An important factor in your march toward an 850 FICO credit score is to ensure that you only open new credit accounts when it makes the financial sense to do so.

In a given year, I’m offered somewhere in the neighborhood of 50 to 60 credit cards, and I haven’t opened a new account in at least four years. Opening a credit account makes sense when it’s an exceptionally large purchase, such as a house or car, or when it’s a large purchase that would strain your checking or savings account. In other words, avoid opening multiple new credit accounts just to save 10% on that $29 shirt you want.

9. FOCUS ON YOUR REVOLVING DEBTS FIRST

If you happen to carry a balance on your credit cards, it’s important for consumers to focus on paying off their revolving debts first.
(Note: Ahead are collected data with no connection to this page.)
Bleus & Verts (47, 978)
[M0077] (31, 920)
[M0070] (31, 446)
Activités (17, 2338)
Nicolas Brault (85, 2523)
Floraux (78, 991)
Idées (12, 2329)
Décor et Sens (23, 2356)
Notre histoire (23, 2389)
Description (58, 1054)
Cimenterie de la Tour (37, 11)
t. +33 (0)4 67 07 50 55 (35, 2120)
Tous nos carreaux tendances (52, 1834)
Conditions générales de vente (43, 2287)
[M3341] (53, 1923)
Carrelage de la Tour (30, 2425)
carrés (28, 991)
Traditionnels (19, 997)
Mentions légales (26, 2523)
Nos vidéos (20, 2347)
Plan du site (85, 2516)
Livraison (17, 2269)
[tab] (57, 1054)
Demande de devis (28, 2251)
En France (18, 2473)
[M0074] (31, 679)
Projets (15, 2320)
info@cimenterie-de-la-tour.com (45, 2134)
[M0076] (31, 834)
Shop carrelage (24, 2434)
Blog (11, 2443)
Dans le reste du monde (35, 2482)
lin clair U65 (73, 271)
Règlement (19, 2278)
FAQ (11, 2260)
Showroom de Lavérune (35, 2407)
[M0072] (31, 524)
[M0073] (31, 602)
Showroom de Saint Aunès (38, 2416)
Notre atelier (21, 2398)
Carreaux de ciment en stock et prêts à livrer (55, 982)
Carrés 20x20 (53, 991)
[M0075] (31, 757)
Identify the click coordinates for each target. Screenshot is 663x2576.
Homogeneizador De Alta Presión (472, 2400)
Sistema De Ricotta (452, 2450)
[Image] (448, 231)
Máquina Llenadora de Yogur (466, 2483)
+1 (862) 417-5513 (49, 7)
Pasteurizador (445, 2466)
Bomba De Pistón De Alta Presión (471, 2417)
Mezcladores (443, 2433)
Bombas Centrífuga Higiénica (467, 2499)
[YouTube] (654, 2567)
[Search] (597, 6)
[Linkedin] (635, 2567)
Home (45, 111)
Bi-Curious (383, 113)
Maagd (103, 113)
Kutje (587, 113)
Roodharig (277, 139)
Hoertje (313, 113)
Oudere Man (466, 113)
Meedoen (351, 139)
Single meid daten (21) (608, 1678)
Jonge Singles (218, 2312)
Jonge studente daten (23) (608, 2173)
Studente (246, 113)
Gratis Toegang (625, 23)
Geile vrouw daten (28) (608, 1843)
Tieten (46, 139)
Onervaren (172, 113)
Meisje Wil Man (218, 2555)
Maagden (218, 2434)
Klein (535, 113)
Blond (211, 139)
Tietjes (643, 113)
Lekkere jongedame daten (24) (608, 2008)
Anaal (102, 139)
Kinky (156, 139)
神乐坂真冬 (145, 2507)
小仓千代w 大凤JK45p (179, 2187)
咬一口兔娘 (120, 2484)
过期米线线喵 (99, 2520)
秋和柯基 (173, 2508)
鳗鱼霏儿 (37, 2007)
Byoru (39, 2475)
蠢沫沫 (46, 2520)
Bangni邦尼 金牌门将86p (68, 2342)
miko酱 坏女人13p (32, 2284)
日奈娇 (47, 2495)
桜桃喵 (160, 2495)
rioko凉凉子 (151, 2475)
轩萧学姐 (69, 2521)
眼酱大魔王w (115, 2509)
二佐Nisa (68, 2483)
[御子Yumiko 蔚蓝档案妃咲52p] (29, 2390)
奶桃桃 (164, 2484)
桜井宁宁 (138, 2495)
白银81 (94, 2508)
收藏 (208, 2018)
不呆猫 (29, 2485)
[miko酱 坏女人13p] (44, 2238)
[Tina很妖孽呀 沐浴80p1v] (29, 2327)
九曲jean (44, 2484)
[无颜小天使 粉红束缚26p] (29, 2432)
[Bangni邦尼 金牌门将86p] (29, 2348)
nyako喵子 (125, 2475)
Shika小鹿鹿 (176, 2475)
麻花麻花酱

Whether you are aware of it or not, FICO actually considers the many sorts of debt you pay when determining your score. Revolving debt and installment debt are these two sorts of debt. Your minimum payment is calculated depending on the total amount owed, and revolving loans often have higher interest rates. Credit cards from department stores are a good example. Installment loans are fixed loans with a long repayment duration, such a vehicle loan or mortgage. Paying off your revolving bills first can frequently result in lower interest rates.

10. CHECK YOUR CREDIT REPORT ANNUALLY

Last but not least, take advantage of the fact that each of the three credit bureaus allows you to examine your credit report for free once each year. The possibility that one or more of the three credit-reporting bureaus has a mistake on your record is more likely than you may imagine because far too many consumers neglect to check their credit reports annually. If you haven’t checked your credit report this year, go to AnnualCreditReport.com right away to make sure it’s accurate.